### Records for the task

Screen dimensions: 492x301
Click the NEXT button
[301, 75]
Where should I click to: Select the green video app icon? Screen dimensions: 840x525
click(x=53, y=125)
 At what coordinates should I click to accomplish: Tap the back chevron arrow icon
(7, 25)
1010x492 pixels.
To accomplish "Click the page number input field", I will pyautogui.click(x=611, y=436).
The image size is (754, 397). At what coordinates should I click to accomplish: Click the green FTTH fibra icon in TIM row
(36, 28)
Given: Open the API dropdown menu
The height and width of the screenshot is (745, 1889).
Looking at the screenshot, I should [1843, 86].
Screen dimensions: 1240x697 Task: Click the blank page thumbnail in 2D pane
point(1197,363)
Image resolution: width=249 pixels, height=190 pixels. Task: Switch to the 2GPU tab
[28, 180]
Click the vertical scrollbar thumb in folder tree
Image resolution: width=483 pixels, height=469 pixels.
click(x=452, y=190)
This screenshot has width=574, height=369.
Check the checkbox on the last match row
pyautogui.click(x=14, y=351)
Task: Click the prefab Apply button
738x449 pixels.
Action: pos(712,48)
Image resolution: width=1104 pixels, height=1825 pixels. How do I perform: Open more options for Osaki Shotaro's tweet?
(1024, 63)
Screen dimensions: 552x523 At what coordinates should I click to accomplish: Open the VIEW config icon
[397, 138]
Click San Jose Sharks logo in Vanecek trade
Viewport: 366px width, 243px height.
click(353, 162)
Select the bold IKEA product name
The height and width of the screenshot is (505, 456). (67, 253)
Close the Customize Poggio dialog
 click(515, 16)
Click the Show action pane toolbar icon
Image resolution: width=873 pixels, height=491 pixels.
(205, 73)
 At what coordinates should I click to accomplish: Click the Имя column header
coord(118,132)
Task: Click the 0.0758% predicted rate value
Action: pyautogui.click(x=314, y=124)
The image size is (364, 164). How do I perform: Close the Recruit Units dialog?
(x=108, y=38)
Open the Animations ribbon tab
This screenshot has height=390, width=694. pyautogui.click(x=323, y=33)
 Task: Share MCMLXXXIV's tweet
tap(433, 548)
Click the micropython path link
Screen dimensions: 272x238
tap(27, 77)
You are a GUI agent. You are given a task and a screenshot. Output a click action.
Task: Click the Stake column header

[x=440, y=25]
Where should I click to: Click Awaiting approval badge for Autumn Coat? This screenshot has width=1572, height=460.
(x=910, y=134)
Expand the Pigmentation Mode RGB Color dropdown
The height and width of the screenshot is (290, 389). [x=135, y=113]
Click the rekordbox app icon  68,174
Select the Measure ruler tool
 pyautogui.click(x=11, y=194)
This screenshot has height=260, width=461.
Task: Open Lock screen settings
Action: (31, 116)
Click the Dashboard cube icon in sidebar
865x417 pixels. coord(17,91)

######

Action item: A word-for-word copy of the listing is the expected answer.

Finished exercise:
Screen dimensions: 492x301
Click the NEXT button
[301, 75]
Where should I click to: Select the green video app icon? Screen dimensions: 840x525
click(x=53, y=125)
 At what coordinates should I click to accomplish: Tap the back chevron arrow icon
(7, 25)
1010x492 pixels.
To accomplish "Click the page number input field", I will pyautogui.click(x=611, y=436).
The image size is (754, 397). At what coordinates should I click to accomplish: Click the green FTTH fibra icon in TIM row
(36, 28)
Given: Open the API dropdown menu
The height and width of the screenshot is (745, 1889).
Looking at the screenshot, I should [1843, 86].
Screen dimensions: 1240x697 Task: Click the blank page thumbnail in 2D pane
point(1197,363)
Image resolution: width=249 pixels, height=190 pixels. Task: Switch to the 2GPU tab
[28, 180]
Click the vertical scrollbar thumb in folder tree
Image resolution: width=483 pixels, height=469 pixels.
click(x=452, y=190)
This screenshot has width=574, height=369.
Check the checkbox on the last match row
pyautogui.click(x=14, y=351)
Task: Click the prefab Apply button
738x449 pixels.
Action: pos(712,48)
Image resolution: width=1104 pixels, height=1825 pixels. How do I perform: Open more options for Osaki Shotaro's tweet?
(1024, 63)
Screen dimensions: 552x523 At what coordinates should I click to accomplish: Open the VIEW config icon
[397, 138]
Click San Jose Sharks logo in Vanecek trade
Viewport: 366px width, 243px height.
click(353, 162)
Select the bold IKEA product name
The height and width of the screenshot is (505, 456). (67, 253)
Close the Customize Poggio dialog
 click(515, 16)
Click the Show action pane toolbar icon
Image resolution: width=873 pixels, height=491 pixels.
(205, 73)
 At what coordinates should I click to accomplish: Click the Имя column header
coord(118,132)
Task: Click the 0.0758% predicted rate value
Action: pyautogui.click(x=314, y=124)
The image size is (364, 164). How do I perform: Close the Recruit Units dialog?
(x=108, y=38)
Open the Animations ribbon tab
This screenshot has height=390, width=694. pyautogui.click(x=323, y=33)
 Task: Share MCMLXXXIV's tweet
tap(433, 548)
Click the micropython path link
Screen dimensions: 272x238
tap(27, 77)
You are a GUI agent. You are given a task and a screenshot. Output a click action.
Task: Click the Stake column header

[x=440, y=25]
Where should I click to: Click Awaiting approval badge for Autumn Coat? This screenshot has width=1572, height=460.
(x=910, y=134)
Expand the Pigmentation Mode RGB Color dropdown
The height and width of the screenshot is (290, 389). [x=135, y=113]
Click the rekordbox app icon  68,174
Select the Measure ruler tool
 pyautogui.click(x=11, y=194)
This screenshot has height=260, width=461.
Task: Open Lock screen settings
Action: (31, 116)
Click the Dashboard cube icon in sidebar
865x417 pixels. coord(17,91)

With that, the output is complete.